Seemingly minor variations in formulations can produce significant changes in their performance. For instance, Naito et al. demonstrates significant variability in penetration among topical NSAID formulations simply by changing the gelling agent used in the compositions [Naito et al., Percutaneous absorption of diclofenac sodium ointment, Int. Jour. of Pharmaceutics, 24: 115-124 (1985)]. Similarly, Ho noted significant variability in penetration by changing the proportions of alcohol, propylene glycol, and water [Ho et al., The influence of cosolvents on the in-vitro percutaneous penetration of diclofenac sodium from a gel system, [J. Pharm. Pharmacol., 46:636-642 (1994)]. It was noted that the changes affected three distinct variables: (i) the solubility of the drug in the vehicle, (ii) the partition coefficient of the drug between the vehicle and the skin, and (iii) the alteration of skin structure [Id.].
Ho et al. also noted that (i) the pH of the vehicle, (ii) the drug solubility, and (iii) the viscosity of a gel matrix can influence penetration from a gel dosage form [Id.]. The pH value affects the balance between the ionized and non-ionized forms of the drug, which typically have different permeation properties [Obata, International Journal of Pharmaceutics, 89: 191-198 (1993)]. The viscosity can affect diffusion of the drug through the gel matrix and release of the drug from the vehicle into the skin. The solubility of the drug in the vehicle will affect the partition coefficient of the drug between the composition and the recipient membrane or tissue [Ho, Id.].
The skin barrier can be compromised by several physical methods, such as iontophoresis, ultrasound, electroporation, heat, and microneedles. Molecular penetration enhancers (MPE™s) are a preferred means for reversibly reducing the skin barrier. At least 400 chemicals have been identified as skin permeability enhancers. General categories of MPE™s include pyrrolidones, fatty acids, fatty acid esters, fatty acid alcohols, sulfoxides, essential oils, terpenes, oxazolidines, surfactants, polyols, azone and derivatives, and epidermal enzymes.

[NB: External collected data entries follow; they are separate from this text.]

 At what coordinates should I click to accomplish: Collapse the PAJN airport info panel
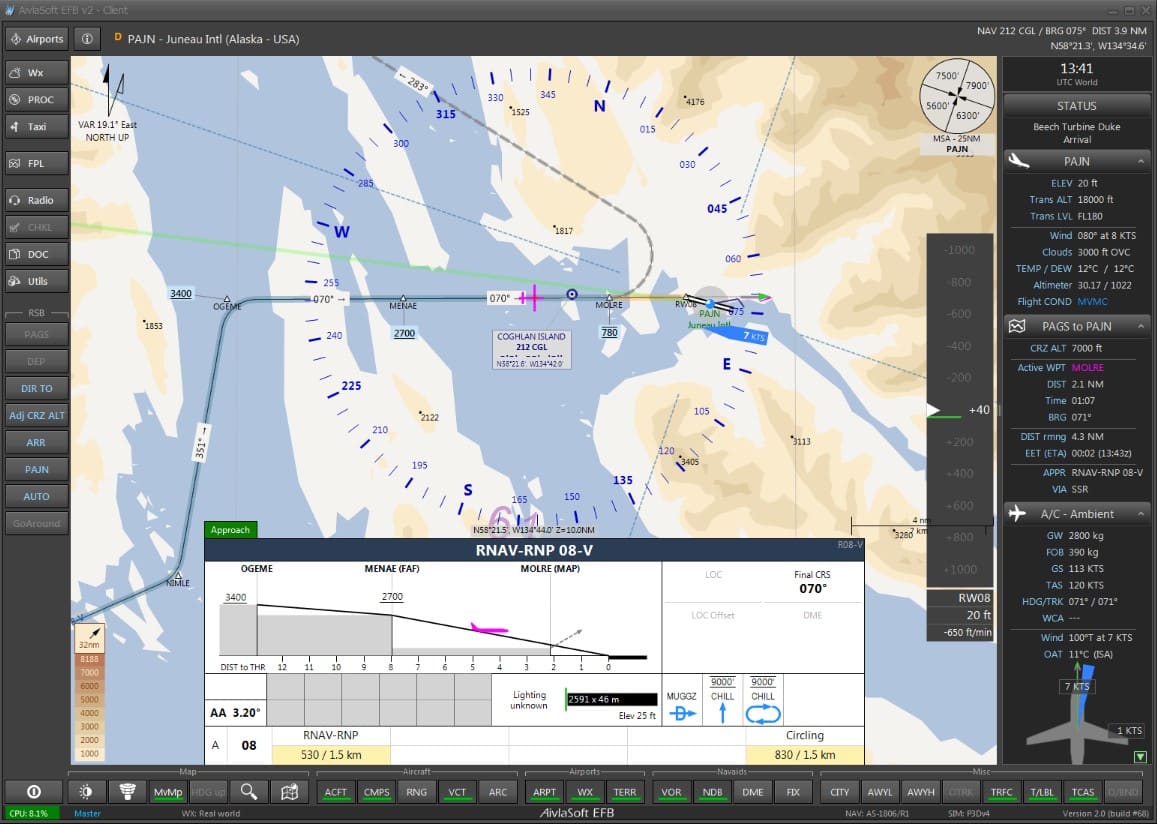tap(1140, 161)
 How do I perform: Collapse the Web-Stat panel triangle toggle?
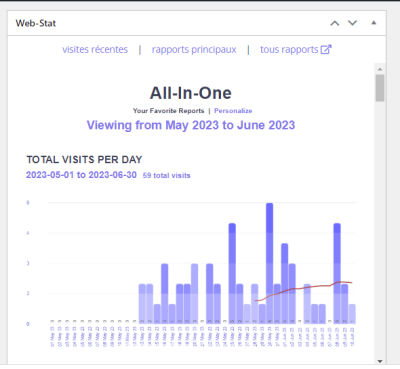coord(374,23)
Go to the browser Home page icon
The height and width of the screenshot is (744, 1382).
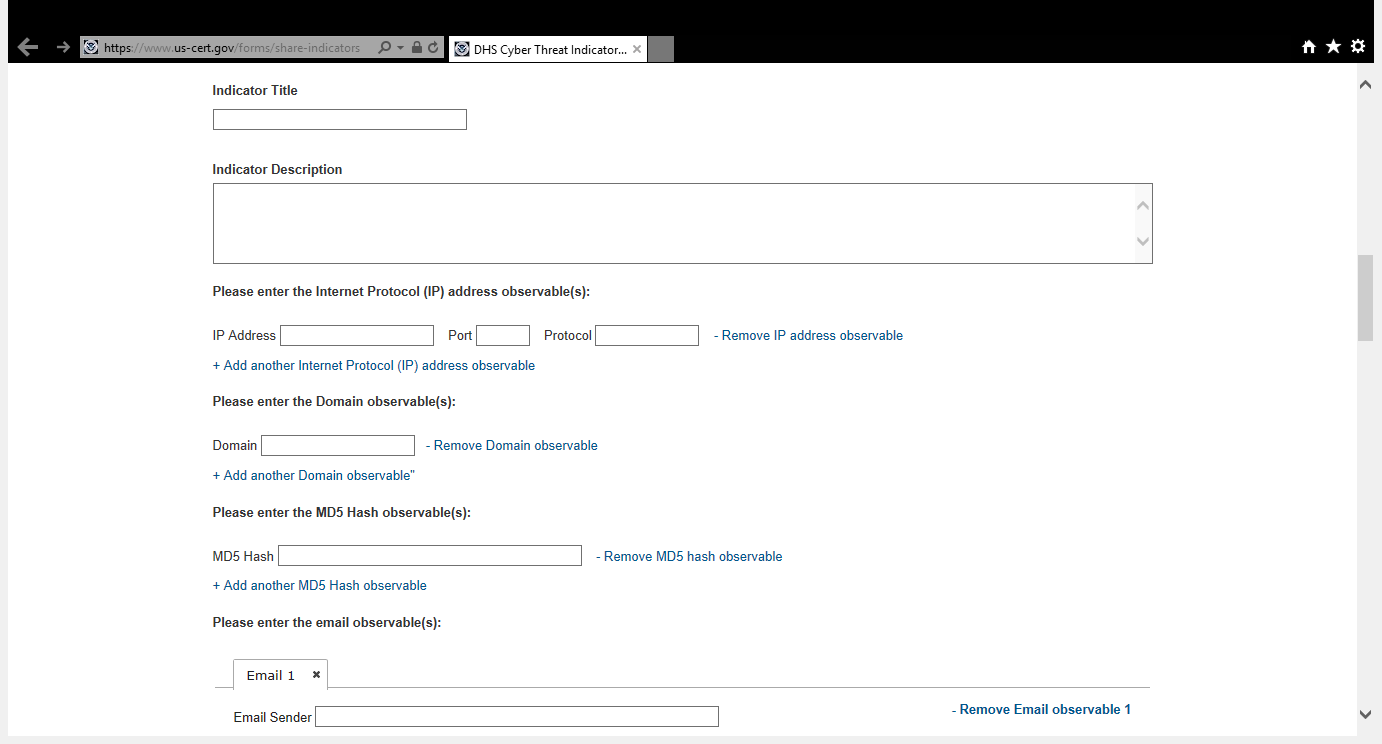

The mechanisms by which MPE™s reduce the skin barrier function are not well understood [see Williams and Barry “Penetration Enhancers” Advanced Drug Delivery Reviews 56: 603-618 (2004)], although it has been proposed that the mechanisms can be grouped into three broad categories: lipid disruption, increasing corneocyte permeability, and promoting partitioning of the drug into the tissue.
The challenge with use of MPE™s is that few seem to induce a significant or therapeutic enhancement of drug transport at tolerable levels. This is because an MPE™'s disruption of the skin barrier can potentially cause skin irritation, damage or both. With increased disruption, skin irritation is expected to become a greater issue. This is particularly problematic with topical pain treatments where the goal is to have the active penetrate deeply into the underlying tissue or where the drug must be used on a long-term basis due to the nature of the pain.
In light of the foregoing, there is a considerable need for the development of topical ibuprofen formulations suitable for use in the treatment of pain. The challenge has been to develop an optimal composition which will deliver the active agent to the underlying tissue in sufficient concentration to treat pain, while reducing or minimizing the incidence of skin irritation caused by disrupting the skin barrier and while providing a composition and dosage that leads to and encourages patient compliance.